Provided material:
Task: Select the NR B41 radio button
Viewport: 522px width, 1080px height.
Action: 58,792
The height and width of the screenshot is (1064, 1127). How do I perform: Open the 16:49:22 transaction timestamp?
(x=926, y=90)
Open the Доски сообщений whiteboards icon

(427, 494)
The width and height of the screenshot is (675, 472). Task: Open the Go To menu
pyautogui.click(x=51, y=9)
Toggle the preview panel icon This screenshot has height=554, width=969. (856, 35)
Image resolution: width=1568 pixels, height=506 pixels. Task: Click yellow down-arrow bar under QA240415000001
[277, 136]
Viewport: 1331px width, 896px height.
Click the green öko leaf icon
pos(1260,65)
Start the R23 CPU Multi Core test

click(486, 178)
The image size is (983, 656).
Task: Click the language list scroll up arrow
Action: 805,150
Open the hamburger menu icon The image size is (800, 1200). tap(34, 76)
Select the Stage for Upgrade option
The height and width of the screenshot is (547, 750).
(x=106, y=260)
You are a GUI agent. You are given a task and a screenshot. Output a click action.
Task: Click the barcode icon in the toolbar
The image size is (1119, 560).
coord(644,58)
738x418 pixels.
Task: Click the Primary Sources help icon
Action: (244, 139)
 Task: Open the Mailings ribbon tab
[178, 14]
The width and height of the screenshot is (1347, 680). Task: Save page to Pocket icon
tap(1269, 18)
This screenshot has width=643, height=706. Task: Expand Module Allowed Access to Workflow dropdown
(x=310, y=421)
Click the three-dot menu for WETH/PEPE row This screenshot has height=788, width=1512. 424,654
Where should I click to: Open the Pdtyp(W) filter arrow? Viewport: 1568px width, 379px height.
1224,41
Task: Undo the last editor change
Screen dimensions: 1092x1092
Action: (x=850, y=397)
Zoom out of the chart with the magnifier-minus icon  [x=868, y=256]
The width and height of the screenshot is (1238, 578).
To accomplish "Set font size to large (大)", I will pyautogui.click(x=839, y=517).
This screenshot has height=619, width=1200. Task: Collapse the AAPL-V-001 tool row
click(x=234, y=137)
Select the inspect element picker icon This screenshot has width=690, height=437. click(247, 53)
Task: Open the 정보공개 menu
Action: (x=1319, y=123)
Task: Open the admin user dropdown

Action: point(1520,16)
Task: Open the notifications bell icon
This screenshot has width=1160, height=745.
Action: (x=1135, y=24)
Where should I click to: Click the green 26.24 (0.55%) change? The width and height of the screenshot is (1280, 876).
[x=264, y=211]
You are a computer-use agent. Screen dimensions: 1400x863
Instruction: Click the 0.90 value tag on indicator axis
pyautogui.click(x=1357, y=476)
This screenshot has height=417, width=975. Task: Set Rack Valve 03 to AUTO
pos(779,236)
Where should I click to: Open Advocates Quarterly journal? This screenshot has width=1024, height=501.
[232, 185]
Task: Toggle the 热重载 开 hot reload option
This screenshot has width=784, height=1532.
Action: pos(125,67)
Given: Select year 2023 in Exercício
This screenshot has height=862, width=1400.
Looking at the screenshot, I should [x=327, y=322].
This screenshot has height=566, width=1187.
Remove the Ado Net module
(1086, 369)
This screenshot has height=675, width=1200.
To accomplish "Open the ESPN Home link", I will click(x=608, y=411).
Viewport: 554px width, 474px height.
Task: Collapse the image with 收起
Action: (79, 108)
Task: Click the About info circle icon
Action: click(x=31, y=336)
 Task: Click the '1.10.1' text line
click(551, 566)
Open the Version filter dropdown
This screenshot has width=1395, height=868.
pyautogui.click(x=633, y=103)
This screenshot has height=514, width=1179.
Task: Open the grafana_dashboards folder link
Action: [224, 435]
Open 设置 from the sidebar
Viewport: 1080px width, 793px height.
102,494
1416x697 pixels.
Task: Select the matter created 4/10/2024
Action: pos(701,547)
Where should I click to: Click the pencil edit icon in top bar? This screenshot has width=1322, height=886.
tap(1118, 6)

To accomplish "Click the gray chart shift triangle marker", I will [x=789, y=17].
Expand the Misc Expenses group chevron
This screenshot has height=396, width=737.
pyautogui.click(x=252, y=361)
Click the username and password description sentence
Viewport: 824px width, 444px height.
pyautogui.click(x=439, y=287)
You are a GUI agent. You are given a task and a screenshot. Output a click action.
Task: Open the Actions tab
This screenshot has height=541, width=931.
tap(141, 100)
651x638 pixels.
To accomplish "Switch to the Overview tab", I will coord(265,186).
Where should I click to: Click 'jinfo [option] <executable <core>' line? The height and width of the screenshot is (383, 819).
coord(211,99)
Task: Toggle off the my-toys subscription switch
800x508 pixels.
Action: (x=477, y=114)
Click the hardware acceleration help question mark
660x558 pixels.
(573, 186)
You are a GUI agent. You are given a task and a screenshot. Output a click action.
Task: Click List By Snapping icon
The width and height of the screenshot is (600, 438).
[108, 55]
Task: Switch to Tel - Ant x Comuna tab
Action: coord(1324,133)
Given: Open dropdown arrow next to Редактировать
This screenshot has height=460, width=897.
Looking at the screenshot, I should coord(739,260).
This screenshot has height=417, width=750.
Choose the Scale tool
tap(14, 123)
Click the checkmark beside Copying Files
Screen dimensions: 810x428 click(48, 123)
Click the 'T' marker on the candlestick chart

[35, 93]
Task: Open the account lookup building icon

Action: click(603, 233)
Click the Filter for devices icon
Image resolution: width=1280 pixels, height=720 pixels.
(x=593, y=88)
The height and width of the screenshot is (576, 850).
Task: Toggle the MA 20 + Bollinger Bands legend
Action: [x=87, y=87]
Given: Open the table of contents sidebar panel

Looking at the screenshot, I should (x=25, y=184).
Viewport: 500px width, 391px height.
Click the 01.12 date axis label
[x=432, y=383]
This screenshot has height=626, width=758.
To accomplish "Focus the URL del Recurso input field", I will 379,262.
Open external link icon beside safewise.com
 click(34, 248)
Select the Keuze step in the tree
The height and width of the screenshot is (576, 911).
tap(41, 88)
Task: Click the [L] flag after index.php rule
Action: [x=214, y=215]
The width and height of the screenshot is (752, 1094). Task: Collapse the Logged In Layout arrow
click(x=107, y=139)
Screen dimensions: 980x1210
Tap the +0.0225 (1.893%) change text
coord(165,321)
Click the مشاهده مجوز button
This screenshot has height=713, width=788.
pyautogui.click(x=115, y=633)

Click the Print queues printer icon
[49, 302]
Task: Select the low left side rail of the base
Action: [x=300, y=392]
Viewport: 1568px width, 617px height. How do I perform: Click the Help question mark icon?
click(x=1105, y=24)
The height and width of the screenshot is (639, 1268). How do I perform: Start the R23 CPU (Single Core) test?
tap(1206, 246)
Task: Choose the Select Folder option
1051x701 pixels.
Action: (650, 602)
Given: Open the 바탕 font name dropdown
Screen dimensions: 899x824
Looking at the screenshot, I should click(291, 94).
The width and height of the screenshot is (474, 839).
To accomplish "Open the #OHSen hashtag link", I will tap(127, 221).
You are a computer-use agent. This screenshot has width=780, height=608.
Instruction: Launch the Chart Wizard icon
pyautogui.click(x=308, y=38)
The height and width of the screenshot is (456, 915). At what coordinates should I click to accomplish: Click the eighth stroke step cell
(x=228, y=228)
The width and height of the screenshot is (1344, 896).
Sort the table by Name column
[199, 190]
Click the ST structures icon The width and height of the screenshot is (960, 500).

To do:
After locating the line holding "This screenshot has height=619, width=1200." above, output exactly that line and every line after it through the line holding "You are a computer-use agent. Screen". Include nothing else.

Response box:
This screenshot has height=619, width=1200. Task: Collapse the AAPL-V-001 tool row
click(x=234, y=137)
Select the inspect element picker icon This screenshot has width=690, height=437. click(247, 53)
Task: Open the 정보공개 menu
Action: (x=1319, y=123)
Task: Open the admin user dropdown

Action: point(1520,16)
Task: Open the notifications bell icon
This screenshot has width=1160, height=745.
Action: (x=1135, y=24)
Where should I click to: Click the green 26.24 (0.55%) change? The width and height of the screenshot is (1280, 876).
[x=264, y=211]
You are a computer-use agent. Screen dimensions: 1400x863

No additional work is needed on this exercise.